I search in the night with instinct, not with reason, Bovis explained. He explored theatres, operas, music halls, cabarets, and other spots frequented by nocturnal Parisians. Other photographers of the era also captured the night, notably Brassaï, Doisneau, and Izis among them. But Bovis had his own vision –naïve art, as seen at carnivals and in the crudely painted signs of street merchants, fascinated him. Joining image with words, his simple photographs created their own surrealistic literature. Indeed he frequently quoted his collaborator, Pierre Mac Orlan, insisting that L’art photographique est un art littéraire. Indeed, Bovis illustrated novels.

 

Bovis was also fascinated by the circus, capturing images from many of the most famous, such as Medrano, Bobino and Cirque d’Hiver. And he photographed the young Duke Ellington in 1933, and later Charlie Parker.

 

The decades between the two great wars was a time of political ferment -likeminded photographers banded together. Bovis joined Le Rectangle in 1941, and later Le Groupe des XV. Though sharing ideas and goals, the members –including Robert Doisneau, Lucien Lorelle, Daniel Masclet and the Seebergers– had different personalities. Writer Alain Fleig reports on their mutual incomprehension as secret jealousies.

 

In 1951, Bovis joined another group. Dr. Otto Steinert’s Subjective Photographie movement, centered in Saarbrücken, Germany. The next year, Bovis was included in the World Exhibition of Photography in Lucerne, Switzerland –one of the first such international exhibition following World War Two.

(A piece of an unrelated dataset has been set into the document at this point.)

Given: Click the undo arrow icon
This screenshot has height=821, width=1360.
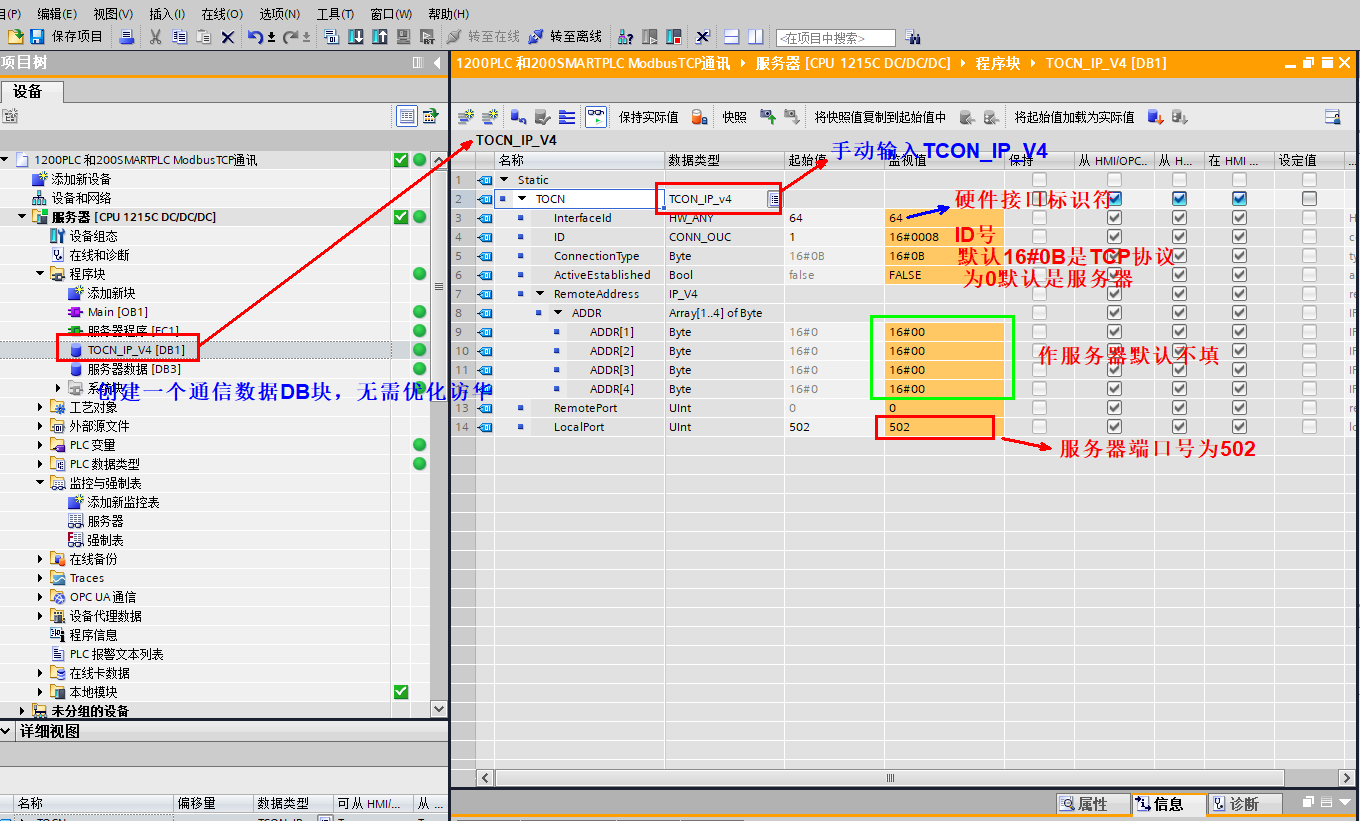Looking at the screenshot, I should tap(255, 37).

But even earlier, in 1947, Bovis organized an exhibition introducing a new presence on the scene: American photography.

 

Very early in his career, Bovis became associated with Arts et Métiers Graphiques, and through the decades he collaborated with writers of the ministry of tourism and other government agencies on documenting such varied subjects as the cathedrals of Chartres and Bourges, Algeria, the city of Marseille, and Paris at night.

 

In 1991, Bovis donated his great body of work -23,000 negatives with contact prints- to the French government, to be administrated by the Patrimoine Photographique, the repository of the works of 14 of France’s most well-known photographers.

 

At the Palais de Tokyo in Paris the following year, in an event crowning his career, Bovis was honoured with a retrospective of those hauntingly beautiful images that so masterfully captured vignettes of the 20th century – images that have become, to quote Roger Thérond part of our collective memory.